Şimdi siz onlarla madem ki aynı yolda berabersiniz, güle güle. Ama Kılıçdaroğlu ne diyor? Diyor ki 'bunlar hayır diyenlere terörist diyor.' Dağdaki Kandil'deki terörist, İmralı terörist, Pensilvanya o da terörist. Fakat biz burada bir uyarı yapmak durumundayız. Yoksa biz sandığa giden herkesi, hangi oyu verirse versin anlayışla karşılarız. Biz İzmir'den denize dökenlerden değiliz, biz onlar gibi yapmayız. Biz onlara güzel bir demokrasi müzesi kuracağız, orada bazı objelerle beraber onları tarihe emanet edeceğiz. Farkımız bu."
"Recep Tayyip Erdoğan" sloganları üzerine Cumhurbaşkanı Erdoğan, "Size can gurban. Kaç gün kaldı? 9 gün kaldı. 9 gün kapı kapı dolaşmaya var mıyız? Telefonlarla eş dost, ahbap herkesi aramaya var mıyız? Sandıkları patlatmaya var mıyız?" ifadesini kullandı.
- "Bayrağımızın dışında asılan paçavraları kabul etmeyiz"
Recep Tayyip Erdoğan, bölücü terör örgütünün tüm imkanlarını seferber ederek, "Hayır" kampanyası yaptığını vurgulayarak, şunları kaydetti: "Öyle ki bunların güdümündeki parti artık bizim alametifarikamız olan Rabiamız var ya hani tek millet, tek bayrak, tek vatan, tek devlet diyoruz ya, bundan da rahatsız olmuşlar, bunu reddediyorlar. Geçenlerde çok farklı bir şeyle reddeden ve buna karşı çıkan kampanya sürdürmek istediler, İçişleri Bakanlığımız hemen bunları toplamaya başladı. Niye? Sen buna nasıl karşı çıkarsın. Tek millet değil mi? Biz 80 milyon tek millet değil miyiz?
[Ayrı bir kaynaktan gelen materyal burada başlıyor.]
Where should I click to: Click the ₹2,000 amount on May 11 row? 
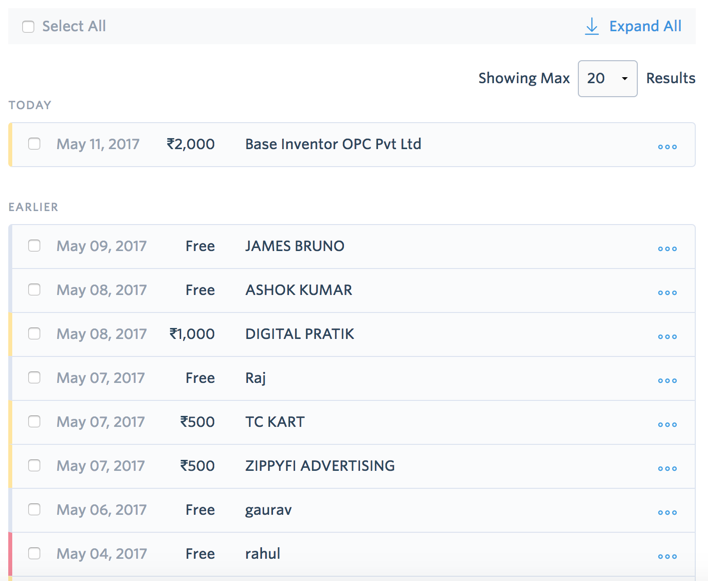tap(191, 144)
Tek bayrak değil mi? Bizim bayrağımızın dışında asılan paçavraları asla kabul etmeyiz. Bu ülkenin semalarında bayrağımızdan başka bayrak asla tanımıyoruz. Bayrağımızın rengi, şehidimizin kanıdır, hilal bağımsızlığımızın ifadesidir, yıldız şehidimizin ta kendisidir. Bayrakları bayrak yapan üstündeki kandır, toprak eğer uğrunda ölen varsa vatandır."
"780 bin kilometrekare ile bu ülke tek vatandır." diyen Erdoğan, konuşmasına şöyle devam etti: " Bak, Tendürek Dağlarında, Cudi'de, Gabar'da, Bestler Deresinde silahlı kuvvetlerimiz, polisimiz, bunun yanında bütün güvenlik güçlerimiz operasyonlarını yapıyor. Bedelini ödetiyorlar. Bizim tek devletimiz var, Türkiye Cumhuriyeti Devleti. Devlet içinde devlet asla. Milleti bölmek için her yolu kullananların, faşistlikle CHP'yle yarışanların bu değerlere sahip çıkmasını biz elbette beklemiyoruz. Ama ilk defa 16 Nisan vesilesiyle gerçek yüzlerini bu derece açıkça gösterdiler."